I held the note and began to read; the words sent a warm heat coursing from head to toe. I read it again, then a third time. My breath caught in short quickened gasps. “Oh no,” I sucked in a deep breath to give me strength. My thoughts were racing, my voice no longer audible. I leaned down to pick up LaVonne, placing her in the highchair. She looked so sweet in her frilly dress, her brown eyes flashing, much like her daddy’s. She was hungry, fussy. Tears gathered in my eyes and I swiped them away. Tears would have to wait. “Not now.” I picked up Joshua to sit him in his tot chair. He was chatty and cheerful, not aware of my distress. The children needed to be fed before I called anyone. Randy’s pickup truck was still parked where he usually parked it.

“Could this Sunday have started so normal?” “Could this be happening to me?” I put a simple meal together while my eyes were drawn back to the note, aware that now everything was different. Yes, there had been problems, ever since he told me he didn’t love me and had planned on leaving me. He didn’t leave that time, but wanted to. It was just over a year since, and I hoped we were better. I tried. I hoped. But it wasn’t enough. It had never been enough.

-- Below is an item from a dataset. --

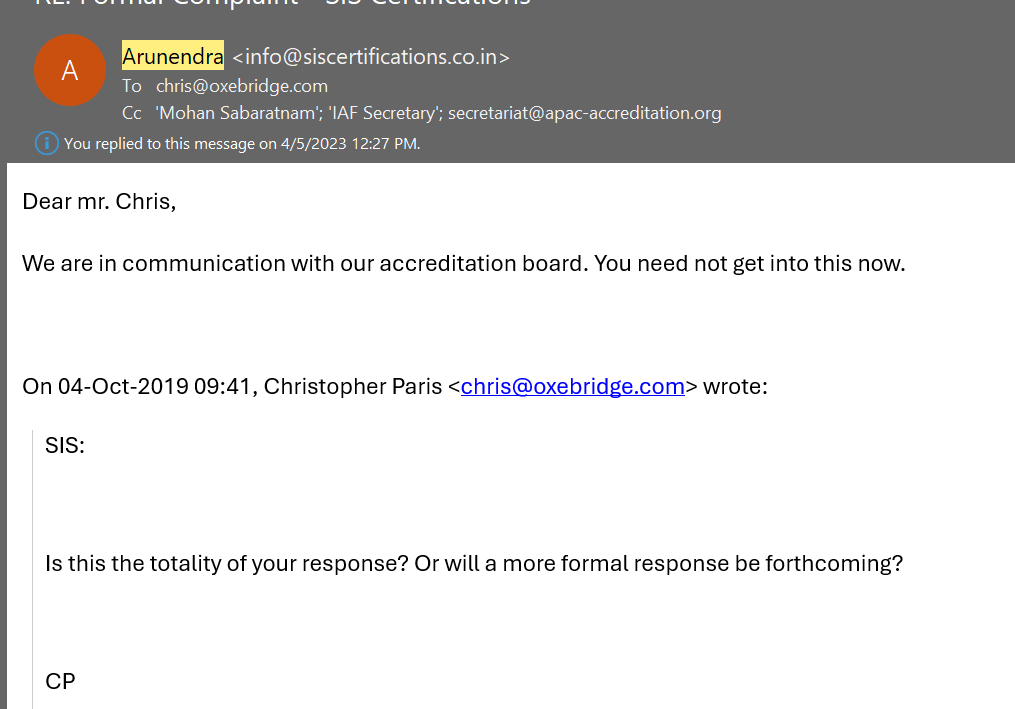Click the 'To' field label
This screenshot has height=709, width=1015.
click(x=132, y=86)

“Shaky, I feel shaky,” I thought as I turned from the room keeping the children in view. The phone on the wall waited just beyond me. I rehearsed to myself the words I would say. They sounded strange even to me. I dialed my parents. To tell them would be uncomfortable but I had it to do. It was the only thing I could do. “I must be calm. Don’t cry.” I willed myself to be brave. I heard the tremor in my voice as my words spilled out; too quick, too unclear.

“We’ll be right over.” I heard surprise mixed with concern in Mom’s and then Dad’s voice. How unreal it felt, like being in a dream. A repetitive thud was thumping a strident pattern in my chest. I tried to ignore its alarm. I needed to think. What should I be doing? His family, I must call them. They need to know.

It took a great effort to contain my tumbling thoughts, my emotions now competing for dominance. My mind ping-ponged as it slowed to make sense of what I now knew. The most recent event of the evening before came first to mind. It had struck me as rather odd and I had been hurt. We had dressed up for going out. I thought we looked good together, he in his black dress slacks and me in my burgundy summer dress. I had been rather nervous as I anticipated meeting his old friends from Oroville high school. I thought they would like me, at least I hoped so. I wanted to look my best. In the sultry night air, the other young couples looked lovely as they visited and caught up on the ten years of living since high school. I spoke to a few but soon found myself alone. They didn’t know me, of course. I waited for Randy to come over to introduce me but he seemed to have left me. “Where is he?” I glanced at my watch and tried to look at ease, like I belonged.

to be continued


That was just the beginning of the story. God took me on a long journey, where I made choices most people wouldn’t have but I did. I learned a lot about God’s mercy, God’s love, God’s joy and God’s peace. I learned how to bear, to suffer, to know God’s redeeming power, and to know loss, brokenness, and heartache and much more. I have to admit that sometimes I felt sorry for myself. I didn’t think I deserved the treatment I was suffering. And I also felt pain from the choices I had made. I took a journey that was different, difficult, and beautiful, for God had much to teach me, and I had much to learn. I’m thankful for what God taught me as I blazed a trail into the unknown. God is good.

More next week...

Inspirational Writer, Author, and Speaker

PO Box 6432, Chico, CA 95927
nlbrumbaugh@gmail.com

Keep a smile in your heart.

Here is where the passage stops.